The 24 new etchings continue Parr’s experimental approach to printmaking, which he began exploring in the late 1980s without formal training. His technique, characterised using his body to abrade and disfigure paper surfaces, connects to his broader understanding of art-making as a fundamentally embodied practice.
While Human Animals focuses on personal loss, the title carries broader implications that connect to Parr’s decades-long engagement with political themes. Throughout his career, he has addressed society’s treatment of those deemed “other”—from his own experience of physical difference to his performances examining responses to asylum seekers like Close the Concentration Camps (2002). The phrase “human animals” evokes questions about who gets to claim full humanity in our society, and under what circumstances that humanity might be denied or diminished. In the context of Parr’s broader practice, this personal meditation on his brother’s death can be read as part of his ongoing investigation into what lives are considered valuable and whose deaths are mourned.

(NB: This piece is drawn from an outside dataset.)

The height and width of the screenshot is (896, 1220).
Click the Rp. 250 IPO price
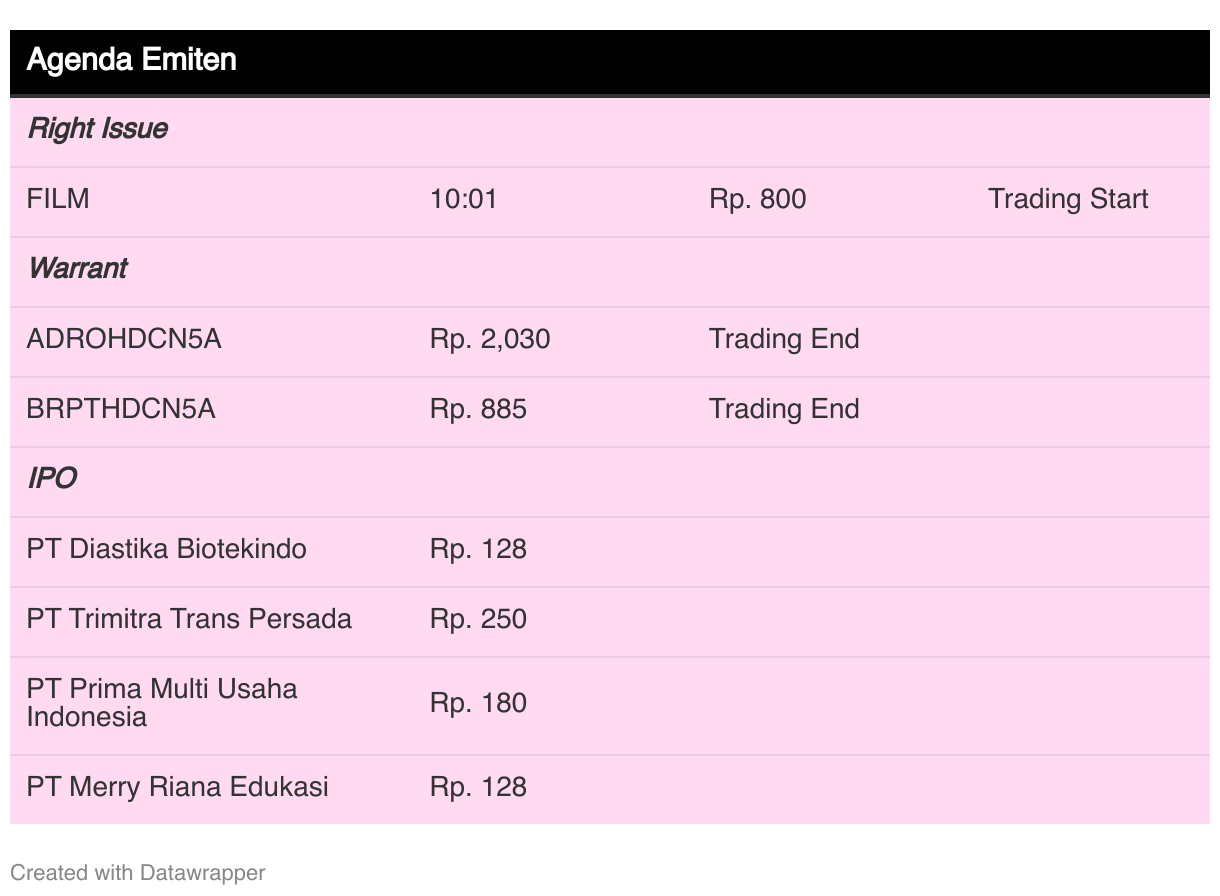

This two-stage exhibition at Syrup Contemporary represents not a summation of his career, but another chapter in an ongoing investigation that began more than 50 years ago. The exhibition’s timing is particularly poignant, coming as Parr approaches his 80th year and continues to grapple with questions of mortality, memory, and legacy. Yet rather than offering retrospective comfort, he presents us with the raw materials of experience: the weight of a brush in a hand that cannot see where it’s going, the persistence of memory in the face of absence, the accumulation of marks and gestures that constitute a life spent making art. In an art world often driven by trends, Parr’s unwavering commitment to difficult subjects and challenging formal approaches offers a different model of artistic practice—one built on endurance, political engagement, and an absolute refusal to compromise. This exhibition continues that trajectory, inviting us once again to look closely at what we’d rather not see.